I dont mind shipping anywhere, think you have my details appleblossom x


----------



## Jerry'sMom (May 5, 2009)

I've already PM'd you. Tabitha and Jerry are in (separately).


----------



## lilbabyvenus (Feb 8, 2009)

Count both Venus and Jack in!


----------



## Deme (Aug 18, 2009)

Sorry definately not for us, Jake was so upset over SS I am not upsetting him again... sorry....


----------



## Pookypeds (Jun 20, 2006)

Max and Pedro are definately in to do a Valentine exchange!!!:love1:


----------



## Quinn (Dec 11, 2008)

I'll PM you, Phoebe and Schroeder are both excited to exchange


----------



## appleblossom (Mar 10, 2005)

ive got everyone added.. quite a turn out so far...


----------



## Quinn (Dec 11, 2008)

Deme said:


> Sorry definately not for us, Jake was so upset over SS I am not upsetting him again... sorry....


What happened? Did you guys not end up getting anything in return?


----------



## lynx8456 (Feb 26, 2009)

Jasper would like to sign up....he says there are many cute little 
chi chics on this forum!!!!


----------



## elaina (Jul 1, 2008)

Minnie and Tootsie cant wait to get there secret valentines :love2: :love2:


----------



## LittleHead (May 20, 2004)

Britney & Butter would like to join separately 
I'll actually have spare money around this time, so it's perfect. 

Britney
Female
8 yrs
Ship: Anywhere

Butter
Female
5 yrs
Ship: Anywhere


----------



## appleblossom (Mar 10, 2005)

ive got everyone added....started pairing up a few people looks like some boys will be getting gifts from other boys lol not enough chi girls to go around


----------



## LittleHead (May 20, 2004)

lol that's so cute!
Hopefully more and more people will sign up. This event seems less stressful so far. I like the fact that you've given us a price, as opposed to us saying how much we'd like to spend. Definitely more financial friendly, and its only 1 chi for 1 chi!


----------



## Kay (Oct 14, 2009)

Deme said:


> Sorry definately not for us, Jake was so upset over SS I am not upsetting him again... sorry....

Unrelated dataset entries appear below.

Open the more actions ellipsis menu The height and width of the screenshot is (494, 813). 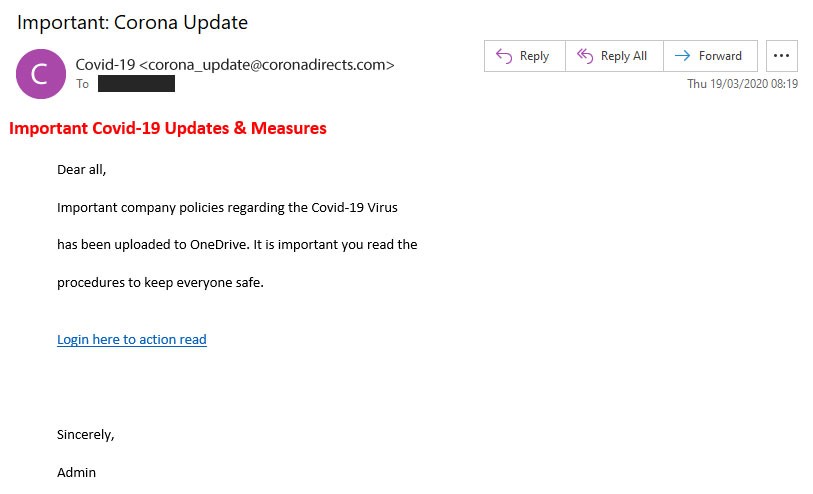click(x=781, y=55)
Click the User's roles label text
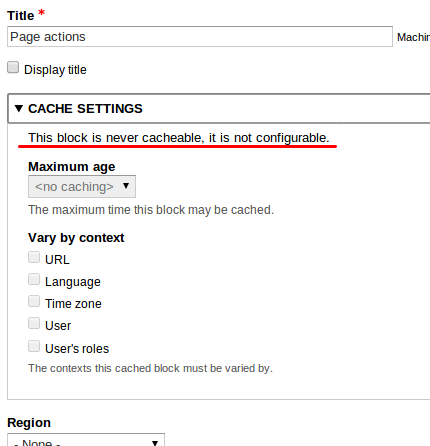430x446 pixels. [x=77, y=349]
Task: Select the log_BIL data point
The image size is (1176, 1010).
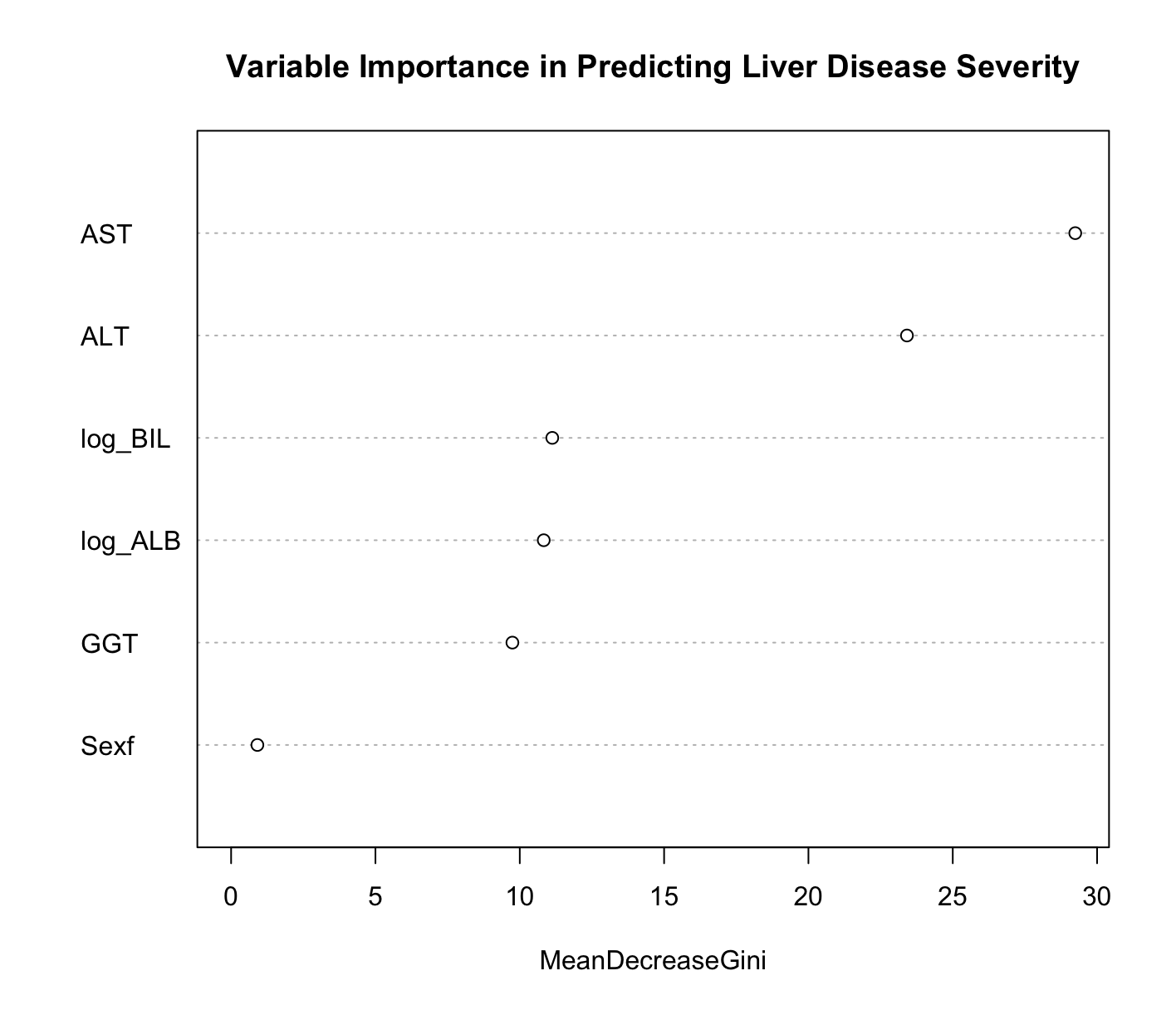Action: (x=552, y=438)
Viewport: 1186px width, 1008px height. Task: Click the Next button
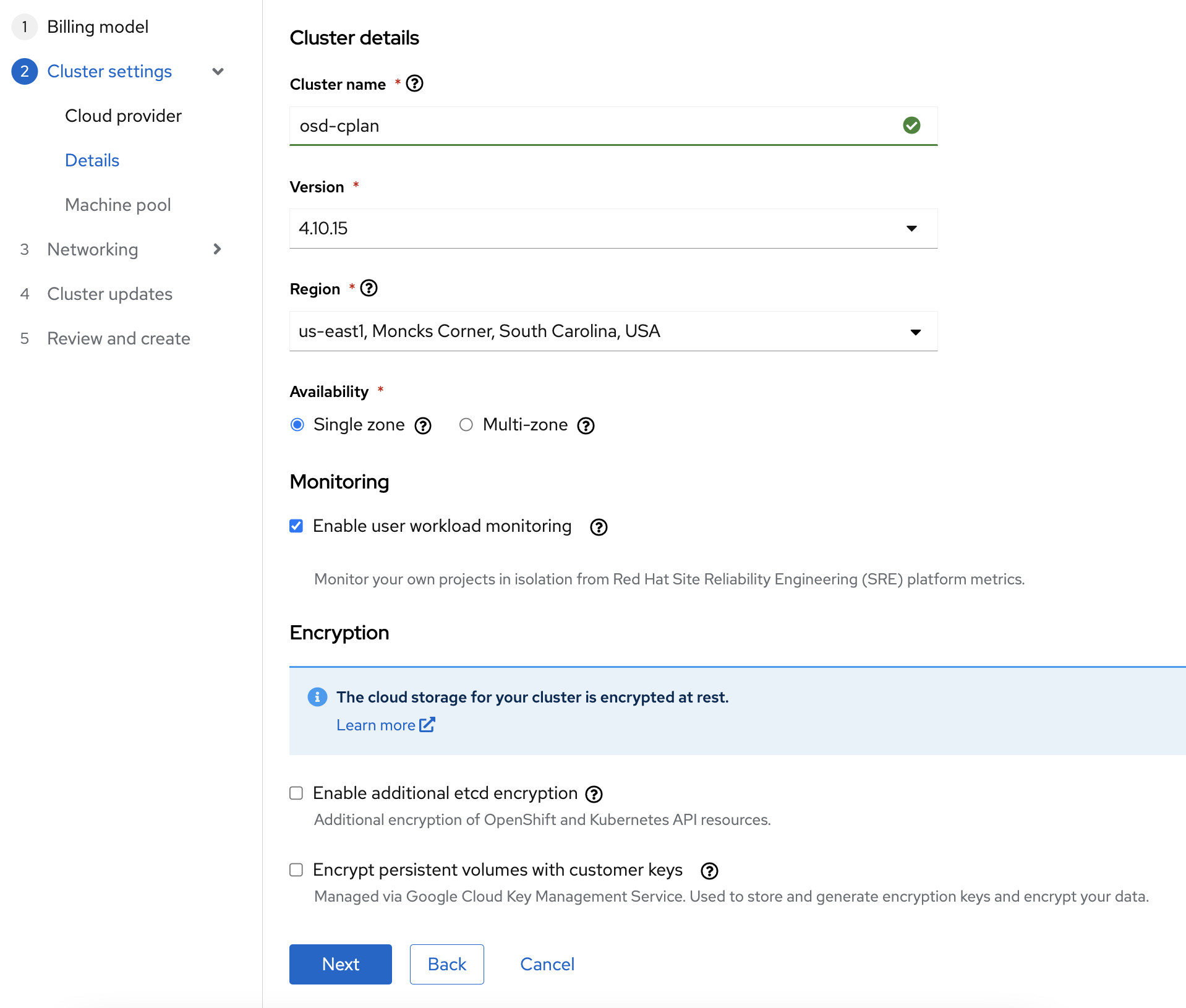click(x=340, y=964)
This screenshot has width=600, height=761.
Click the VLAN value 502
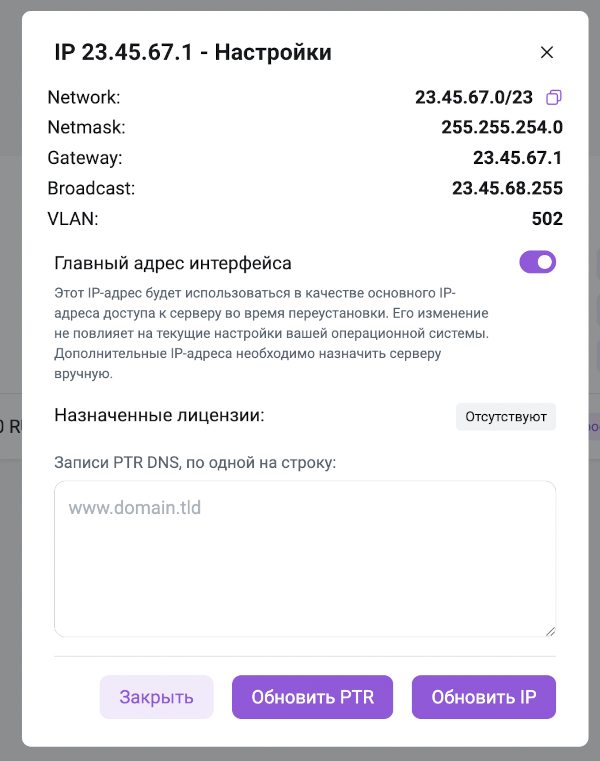pos(547,219)
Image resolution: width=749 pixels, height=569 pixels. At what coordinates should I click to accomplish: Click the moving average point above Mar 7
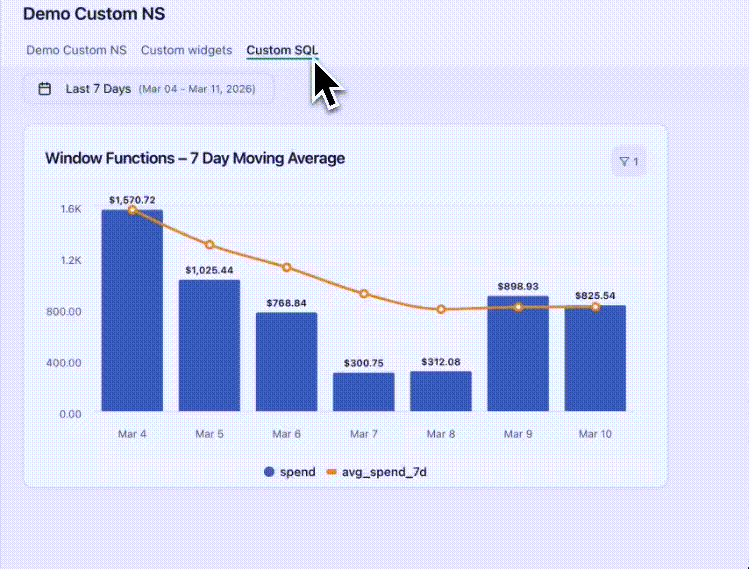click(x=364, y=294)
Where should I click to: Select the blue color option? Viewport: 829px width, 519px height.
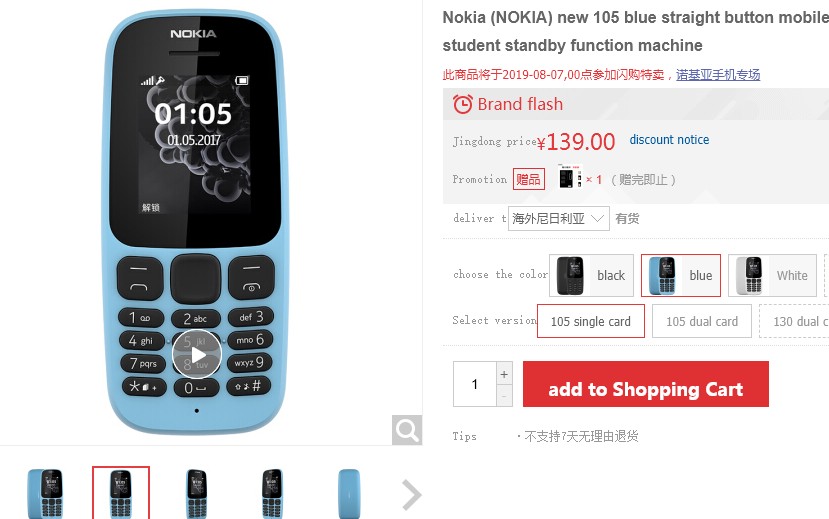tap(681, 275)
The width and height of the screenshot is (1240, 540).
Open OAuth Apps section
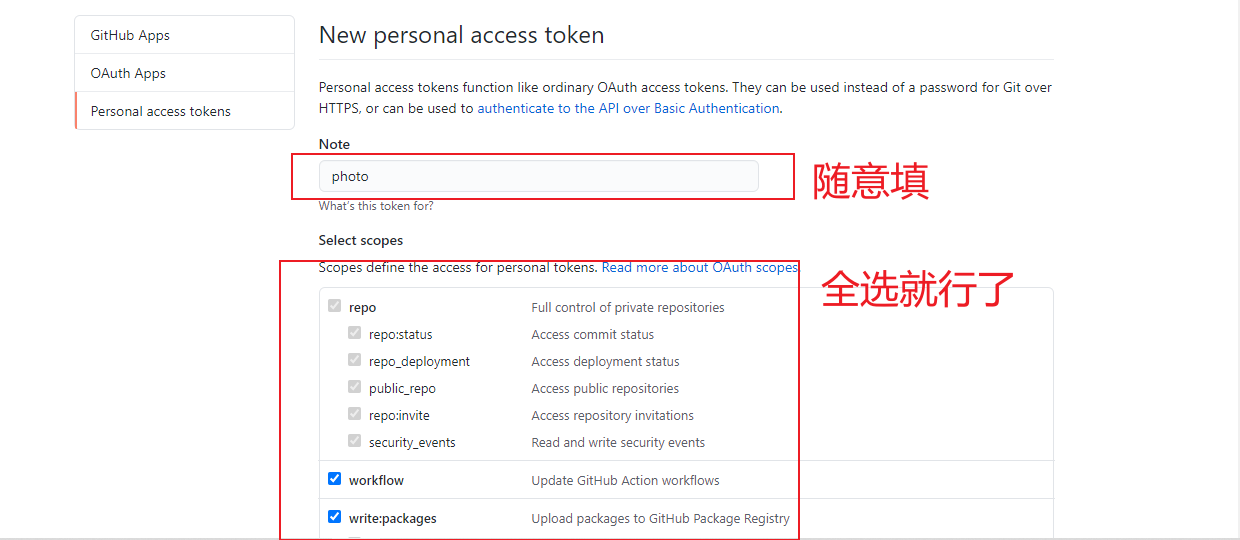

Agreed... Taco and I know how poor Jake feels *hugs*

Santa didn't come to our house either. I know it's the joy of giving, but a toy even from a dollar store would have been good enough to let you know someone was thinking about you.


----------



## *Princess* (Feb 7, 2009)

oh no Kay  didnt know you hadnt recieved too x


----------



## Kay (Oct 14, 2009)

Tacos the only dog in the family (Besides the police hounds of my uncle) so no one even thought to get for him this year. He and Sugs were at grandmas and watch all the kids open stuff and they got nothing. I didn't buy for him because I was going to wait and have Taco open his with the kids and wrap Sugs (she loves paper) but I took hers back so Taco wasn't left out.


----------



## *Princess* (Feb 7, 2009)

oh no poor Taco & Sugs  yeah my family always forget the girls too but i always make up for it. Next year you will have to buy in advance and show them a great xmas x


----------



## Jerry'sMom (May 5, 2009)

appleblossom said:


> ive got everyone added....started pairing up a few people looks like some boys will be getting gifts from other boys lol not enough chi girls to go around


if that were only the case in real life


----------



## rubia (Jul 3, 2008)

Jerry'sMom said:


> if that were only the case in real life


This is so funny !!


----------



## msmadison (Jul 6, 2009)

Madi is in  Brandi, you should still have my info


----------



## appleblossom (Mar 10, 2005)

msmadison said:


> Madi is in  Brandi, you should still have my info


ive added you emily!


----------



## Chiboymom (Jul 8, 2009)

I can't wait to see who Draco is paired up with....I missed SS because I was too new. I so wanted to participate. This will be so much FUN!


----------



## Deme (Aug 18, 2009)

Change of mind..... Jake would now like to be included in the SV if its not too late


----------



## KayC (May 3, 2005)

Deme said:


> Change of mind..... Jake would now like to be included in the SV if its not too late


I'm glad Jake changed his mind and decided to join :happy7:


----------



## appleblossom (Mar 10, 2005)

Deme said:


> Change of mind..... Jake would now like to be included in the SV if its not too late



aww dont worry Jake there is still time to join.....sending you a pm..


----------



## Adrienne (Apr 3, 2009)

We are in Please!!


----------



## *Princess* (Feb 7, 2009)

yay Glad you decided to join Jake x


----------



## Pookypeds (Jun 20, 2006)

:love7:Can't wait for this to start and to see what everyone gets!!!!:love1:


----------



## phoebedog (Sep 19, 2009)

I'm in and it's my wedding anniversary aswell on valentines day lol


----------



## dmccaughan (Sep 26, 2009)

Rubi and Jake are in! I'll pm ya my info, but would only be able to ship in US.


----------



## LittleHead (May 20, 2004)

Kinda stumped...my girls have never bought v-day gifts for anyone. Not sure what to get!


----------



## appleblossom (Mar 10, 2005)

LittleHead said:


> Kinda stumped...my girls have never bought v-day gifts for anyone. Not sure what to get!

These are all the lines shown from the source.